• Task brief: Begin with the line holding "347x328 pixels. Task: Click" and end with the last line of the records below. Set down exactly those lines and leave out every picture.

• Extracted records:
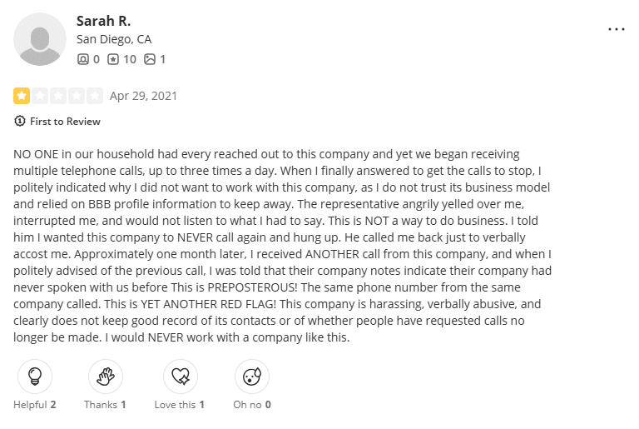
Task: Open the three-dot more options menu
Action: point(616,29)
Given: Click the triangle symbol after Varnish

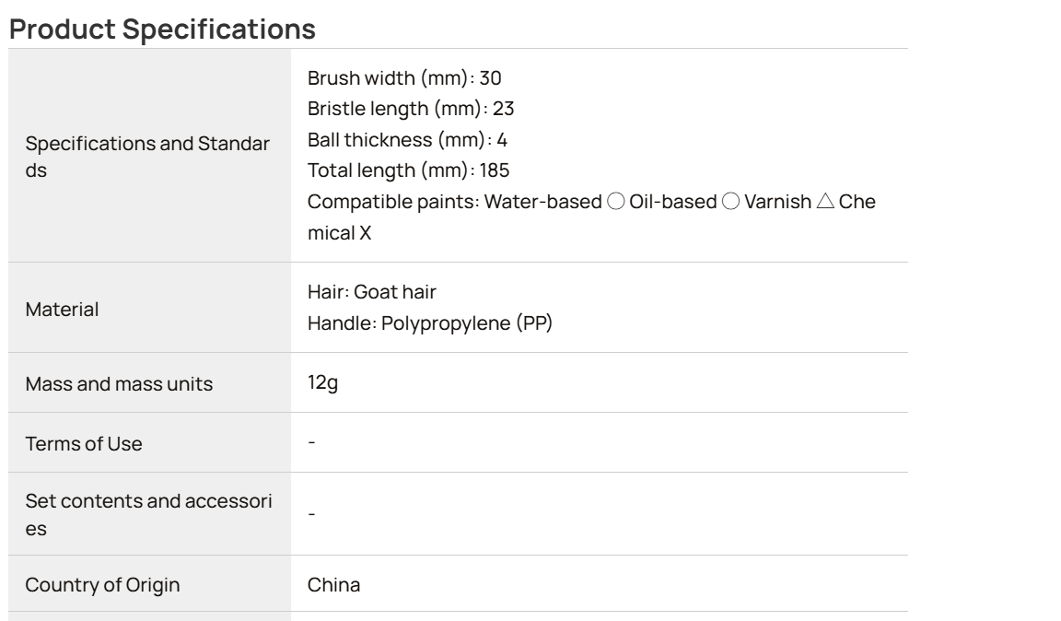Looking at the screenshot, I should click(x=825, y=201).
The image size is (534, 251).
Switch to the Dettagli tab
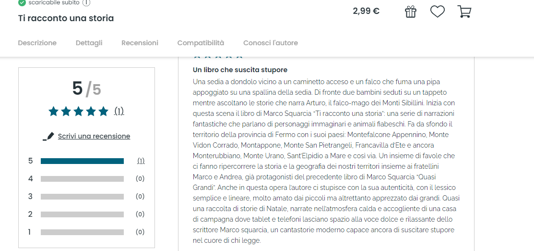click(89, 43)
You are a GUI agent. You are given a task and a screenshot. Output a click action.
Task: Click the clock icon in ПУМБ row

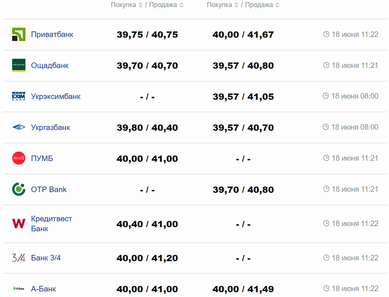(326, 158)
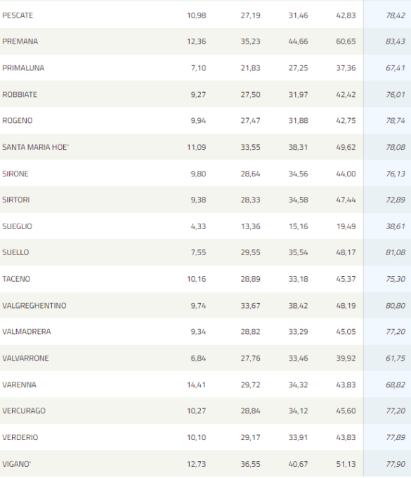The width and height of the screenshot is (411, 478).
Task: Click VARENNA's first column value 14,41
Action: [x=197, y=385]
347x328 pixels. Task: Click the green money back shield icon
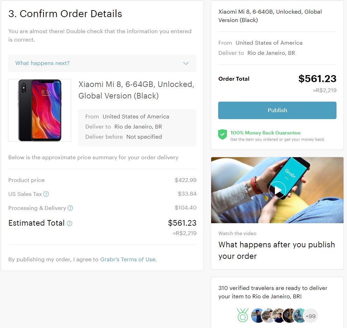coord(223,135)

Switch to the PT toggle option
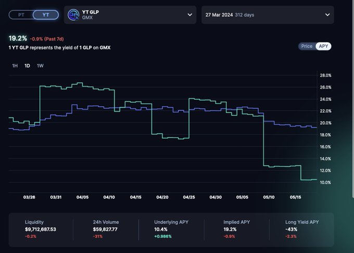click(21, 15)
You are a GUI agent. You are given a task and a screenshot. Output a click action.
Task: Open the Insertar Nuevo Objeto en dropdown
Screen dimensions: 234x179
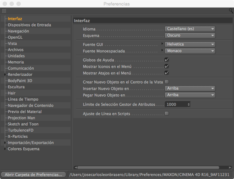click(190, 88)
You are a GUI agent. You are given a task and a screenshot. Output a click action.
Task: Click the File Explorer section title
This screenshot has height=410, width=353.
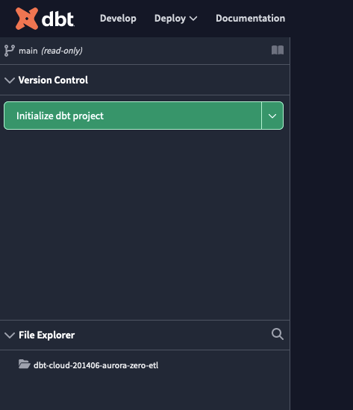(46, 335)
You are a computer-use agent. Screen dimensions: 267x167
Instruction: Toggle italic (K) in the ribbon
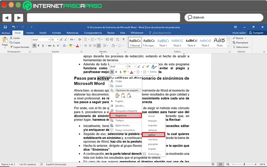coord(38,45)
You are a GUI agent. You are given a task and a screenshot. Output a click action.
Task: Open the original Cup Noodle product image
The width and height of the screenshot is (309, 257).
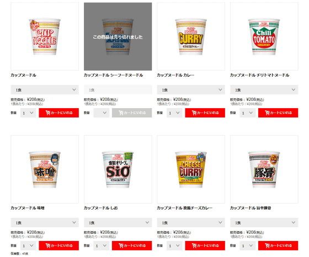(45, 36)
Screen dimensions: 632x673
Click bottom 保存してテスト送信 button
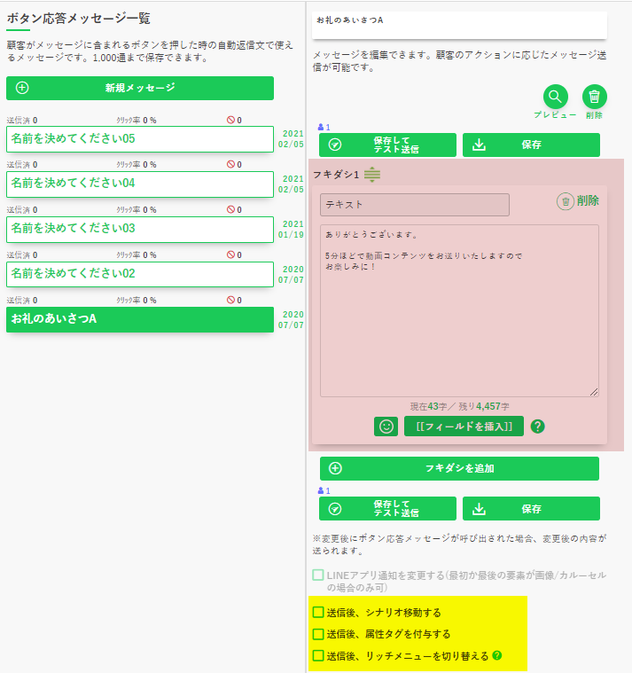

• Solution to this task:
347x328 pixels. Task: Click the green money back shield icon
coord(223,135)

Switch to the PT toggle option
click(21, 15)
You are a GUI agent. You are given a task and a screenshot. Output a click action.
Task: Open the Insertar Nuevo Objeto en dropdown
Screen dimensions: 234x179
click(190, 88)
You are a GUI agent. You are given a task and a screenshot. Output a click action.
Task: Click the File Explorer section title
This screenshot has height=410, width=353.
(46, 335)
You are a computer-use agent. Screen dimensions: 267x167
Instruction: Toggle italic (K) in the ribbon
coord(38,45)
You are a GUI agent. You are given a task and a screenshot. Output a click action.
Task: Open the original Cup Noodle product image
The width and height of the screenshot is (309, 257).
(45, 36)
Screen dimensions: 632x673
Click bottom 保存してテスト送信 button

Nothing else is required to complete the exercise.